=== Exercise details ===
Reproduce the data below line for line, without changing a single character.

### Information shown ###

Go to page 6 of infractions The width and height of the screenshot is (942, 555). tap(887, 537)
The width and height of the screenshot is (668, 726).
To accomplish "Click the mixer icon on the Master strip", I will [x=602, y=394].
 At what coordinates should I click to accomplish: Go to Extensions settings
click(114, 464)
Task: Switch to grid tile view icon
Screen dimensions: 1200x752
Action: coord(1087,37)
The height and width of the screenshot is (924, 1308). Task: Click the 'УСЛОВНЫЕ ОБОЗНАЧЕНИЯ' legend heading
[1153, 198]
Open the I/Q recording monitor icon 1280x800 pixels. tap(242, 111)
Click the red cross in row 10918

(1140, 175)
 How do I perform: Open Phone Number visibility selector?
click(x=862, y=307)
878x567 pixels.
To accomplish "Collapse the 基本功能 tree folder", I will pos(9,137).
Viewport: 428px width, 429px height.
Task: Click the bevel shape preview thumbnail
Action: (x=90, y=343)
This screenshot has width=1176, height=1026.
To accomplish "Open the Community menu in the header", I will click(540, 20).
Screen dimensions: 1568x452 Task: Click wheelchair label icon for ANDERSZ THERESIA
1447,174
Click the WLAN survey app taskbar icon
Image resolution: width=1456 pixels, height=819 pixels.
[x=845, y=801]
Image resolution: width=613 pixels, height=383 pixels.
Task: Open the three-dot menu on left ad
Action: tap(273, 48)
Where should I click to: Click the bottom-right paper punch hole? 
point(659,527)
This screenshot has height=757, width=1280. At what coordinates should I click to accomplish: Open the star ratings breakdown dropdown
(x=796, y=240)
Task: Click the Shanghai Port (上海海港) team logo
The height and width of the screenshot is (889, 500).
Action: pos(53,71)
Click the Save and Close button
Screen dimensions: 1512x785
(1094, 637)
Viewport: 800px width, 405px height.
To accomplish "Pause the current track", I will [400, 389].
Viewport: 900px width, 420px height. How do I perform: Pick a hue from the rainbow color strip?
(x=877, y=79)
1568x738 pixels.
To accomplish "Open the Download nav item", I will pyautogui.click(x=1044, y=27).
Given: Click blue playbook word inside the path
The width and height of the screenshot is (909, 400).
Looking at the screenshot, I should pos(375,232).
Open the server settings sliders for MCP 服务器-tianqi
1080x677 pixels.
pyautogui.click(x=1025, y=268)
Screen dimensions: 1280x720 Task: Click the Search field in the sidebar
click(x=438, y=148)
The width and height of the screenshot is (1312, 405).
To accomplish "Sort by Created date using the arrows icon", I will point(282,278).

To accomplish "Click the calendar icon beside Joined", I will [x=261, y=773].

###

=== Finished exercise ===
Go to page 6 of infractions The width and height of the screenshot is (942, 555). tap(887, 537)
The width and height of the screenshot is (668, 726).
To accomplish "Click the mixer icon on the Master strip", I will [x=602, y=394].
 At what coordinates should I click to accomplish: Go to Extensions settings
click(114, 464)
Task: Switch to grid tile view icon
Screen dimensions: 1200x752
Action: coord(1087,37)
The height and width of the screenshot is (924, 1308). Task: Click the 'УСЛОВНЫЕ ОБОЗНАЧЕНИЯ' legend heading
[1153, 198]
Open the I/Q recording monitor icon 1280x800 pixels. tap(242, 111)
Click the red cross in row 10918

(1140, 175)
 How do I perform: Open Phone Number visibility selector?
click(x=862, y=307)
878x567 pixels.
To accomplish "Collapse the 基本功能 tree folder", I will pos(9,137).
Viewport: 428px width, 429px height.
Task: Click the bevel shape preview thumbnail
Action: (x=90, y=343)
This screenshot has width=1176, height=1026.
To accomplish "Open the Community menu in the header", I will click(540, 20).
Screen dimensions: 1568x452 Task: Click wheelchair label icon for ANDERSZ THERESIA
1447,174
Click the WLAN survey app taskbar icon
Image resolution: width=1456 pixels, height=819 pixels.
[x=845, y=801]
Image resolution: width=613 pixels, height=383 pixels.
Task: Open the three-dot menu on left ad
Action: tap(273, 48)
Where should I click to: Click the bottom-right paper punch hole? 
point(659,527)
This screenshot has height=757, width=1280. At what coordinates should I click to accomplish: Open the star ratings breakdown dropdown
(x=796, y=240)
Task: Click the Shanghai Port (上海海港) team logo
The height and width of the screenshot is (889, 500).
Action: pos(53,71)
Click the Save and Close button
Screen dimensions: 1512x785
(1094, 637)
Viewport: 800px width, 405px height.
To accomplish "Pause the current track", I will [400, 389].
Viewport: 900px width, 420px height. How do I perform: Pick a hue from the rainbow color strip?
(x=877, y=79)
1568x738 pixels.
To accomplish "Open the Download nav item", I will pyautogui.click(x=1044, y=27).
Given: Click blue playbook word inside the path
The width and height of the screenshot is (909, 400).
Looking at the screenshot, I should pos(375,232).
Open the server settings sliders for MCP 服务器-tianqi
1080x677 pixels.
pyautogui.click(x=1025, y=268)
Screen dimensions: 1280x720 Task: Click the Search field in the sidebar
click(x=438, y=148)
The width and height of the screenshot is (1312, 405).
To accomplish "Sort by Created date using the arrows icon", I will point(282,278).

To accomplish "Click the calendar icon beside Joined", I will [x=261, y=773].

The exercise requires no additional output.